IMPROVISATION
Life is like a piece of jazz music written from the nimble hands and an understanding heart of a loving composer.
Thelonius was the composer’s improvisation of joy.
On the night of his tenth birthday, he dreamed a dream.
He dreamed he was laying on a woven mat made of millet stalks.
He was looking up into a moonless, starlit night.
He was listening to the sounds of other children playing in the fields around him.
Suddenly, clouds gathered and began to swirl around him.
The clouds swirled and swirled until they formed a swirling cloud that came to earth and touched down on the ground beside him.
He lay there without moving or making a sound.
He observed the swirling cloud. “Why has it come? he wondered.
The children ran to the cloud and gathered around it.
“Don’t touch it!” they yelled.
“Aach! It’s going to land on Thelonius!”
Land on Thelonius it did.
It touched him on top of his head.
It brushed against his forehead.
He felt as if his grandma were kissing him with a light, dry kiss.
That feeling comforted him.
He saw up into the swirling cloud at looked at an old wooden loft that was there.
The loft was glowing with a soft yellow light and reminded him of the light in the first moments of sunrise.
That soft yellow light was coming from stacks and stacks of freshly picked corn in the loft, stacks wrapped in summer green husks pulled halfway down the ears revealing whole, full kernels of the corn.
A ladder was unfolding with a clickity, clackity, clunk to the foot of his mat.
He wanted to climb the ladder, but he didn’t want to climb the ladder.
All he could do was look through the swirling cloud up the ladder into the loft at the corn, and feel a feeling he had never felt before.
It was a feeling of joy.
An old black woman with hair as white as the inside of a baobab fruit and eyes as brown as the skin of a peanut descended the ladder and sat down at Thelonius’ left side.
She leaned over him and placed her hand on his head, a hand that looked as worn and broken as a sandal that had walked miles and miles of ragged rocky roads.
She whispered in his ear with a voice that was kind and tired.
“Thelonius, here’s a gift.
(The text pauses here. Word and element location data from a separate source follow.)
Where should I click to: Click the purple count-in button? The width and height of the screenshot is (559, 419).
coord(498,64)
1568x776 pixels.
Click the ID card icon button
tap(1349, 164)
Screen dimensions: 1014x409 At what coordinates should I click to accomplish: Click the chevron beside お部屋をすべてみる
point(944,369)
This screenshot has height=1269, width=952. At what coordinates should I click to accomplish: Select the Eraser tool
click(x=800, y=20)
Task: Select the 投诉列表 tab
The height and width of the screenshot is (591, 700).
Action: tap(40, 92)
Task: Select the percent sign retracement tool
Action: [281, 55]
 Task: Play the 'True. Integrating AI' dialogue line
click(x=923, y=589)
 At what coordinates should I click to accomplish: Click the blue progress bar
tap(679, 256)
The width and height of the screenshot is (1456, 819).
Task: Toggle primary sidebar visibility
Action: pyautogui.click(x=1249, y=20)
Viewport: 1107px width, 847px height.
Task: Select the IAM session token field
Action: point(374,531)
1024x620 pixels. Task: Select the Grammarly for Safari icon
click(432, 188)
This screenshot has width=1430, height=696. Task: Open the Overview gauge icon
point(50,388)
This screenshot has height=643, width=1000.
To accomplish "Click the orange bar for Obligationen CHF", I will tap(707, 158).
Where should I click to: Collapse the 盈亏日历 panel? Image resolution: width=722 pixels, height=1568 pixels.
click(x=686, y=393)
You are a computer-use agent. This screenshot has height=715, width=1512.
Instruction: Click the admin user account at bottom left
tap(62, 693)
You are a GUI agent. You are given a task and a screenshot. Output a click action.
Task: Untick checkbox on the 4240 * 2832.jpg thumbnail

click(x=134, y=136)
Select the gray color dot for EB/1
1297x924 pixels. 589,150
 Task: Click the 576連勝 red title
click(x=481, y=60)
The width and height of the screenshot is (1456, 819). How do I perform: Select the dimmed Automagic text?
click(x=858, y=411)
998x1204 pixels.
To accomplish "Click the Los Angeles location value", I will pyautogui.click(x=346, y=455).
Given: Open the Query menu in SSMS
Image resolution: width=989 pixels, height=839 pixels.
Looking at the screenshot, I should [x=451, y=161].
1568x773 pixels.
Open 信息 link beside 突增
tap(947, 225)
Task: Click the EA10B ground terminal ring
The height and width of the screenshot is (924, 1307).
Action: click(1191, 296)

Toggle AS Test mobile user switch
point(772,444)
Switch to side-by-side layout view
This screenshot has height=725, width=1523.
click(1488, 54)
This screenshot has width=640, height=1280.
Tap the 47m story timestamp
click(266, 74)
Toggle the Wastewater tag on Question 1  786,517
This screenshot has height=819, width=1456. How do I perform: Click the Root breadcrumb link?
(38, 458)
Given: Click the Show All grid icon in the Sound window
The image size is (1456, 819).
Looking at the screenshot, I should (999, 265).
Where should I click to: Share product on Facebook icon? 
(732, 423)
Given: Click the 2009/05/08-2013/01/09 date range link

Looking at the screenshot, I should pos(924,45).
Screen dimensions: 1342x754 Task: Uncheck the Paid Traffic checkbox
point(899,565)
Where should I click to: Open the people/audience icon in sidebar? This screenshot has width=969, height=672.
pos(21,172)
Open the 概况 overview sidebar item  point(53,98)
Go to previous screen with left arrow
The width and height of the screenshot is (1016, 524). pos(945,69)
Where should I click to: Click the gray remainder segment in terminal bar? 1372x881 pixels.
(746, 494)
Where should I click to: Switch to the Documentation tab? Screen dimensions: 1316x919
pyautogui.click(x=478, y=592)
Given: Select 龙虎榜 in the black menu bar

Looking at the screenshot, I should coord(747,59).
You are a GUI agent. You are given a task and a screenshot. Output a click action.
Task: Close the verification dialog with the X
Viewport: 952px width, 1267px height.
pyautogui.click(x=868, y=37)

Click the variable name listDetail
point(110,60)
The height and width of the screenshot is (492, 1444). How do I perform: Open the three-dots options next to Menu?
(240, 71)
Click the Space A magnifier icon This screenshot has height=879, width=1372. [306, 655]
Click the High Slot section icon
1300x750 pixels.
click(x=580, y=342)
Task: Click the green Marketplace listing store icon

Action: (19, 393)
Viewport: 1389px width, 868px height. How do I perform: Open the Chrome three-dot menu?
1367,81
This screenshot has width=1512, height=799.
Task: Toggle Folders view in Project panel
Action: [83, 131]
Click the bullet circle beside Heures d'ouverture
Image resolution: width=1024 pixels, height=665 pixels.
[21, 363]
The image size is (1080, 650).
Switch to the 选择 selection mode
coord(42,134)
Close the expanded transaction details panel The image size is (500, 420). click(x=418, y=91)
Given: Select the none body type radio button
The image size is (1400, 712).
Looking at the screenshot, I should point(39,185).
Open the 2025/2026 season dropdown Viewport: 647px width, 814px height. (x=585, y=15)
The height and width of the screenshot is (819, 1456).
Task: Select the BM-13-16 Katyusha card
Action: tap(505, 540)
Promise me one thing. Protect the gift. Use the gift. Be the gift.”
She turned to hobble away.
“Who are you?” he asked.
“Where are you going?
“From where did you come?”
“What gift did you give me?”
“Why give it to me?”
She ascended the ladder and disappeared into the stalks of corn.
The ladder folded with a clickity, clackity, clunk to the top of the loft.
A strong wind blew against Thelonius’ face, blew so hard he closed his eyes tightly to keep the dust from blinding him.
When he opened his eyes , he saw his own room in his own house in his own neighborhood.
The cloud, the loft, the corn, the ladder and the woman were gone.
The first feeling of joy, the mysterious unknown gift and all kinds of questions remained.
A kernel of corn and a part of a husk were on the wooden floor beside him.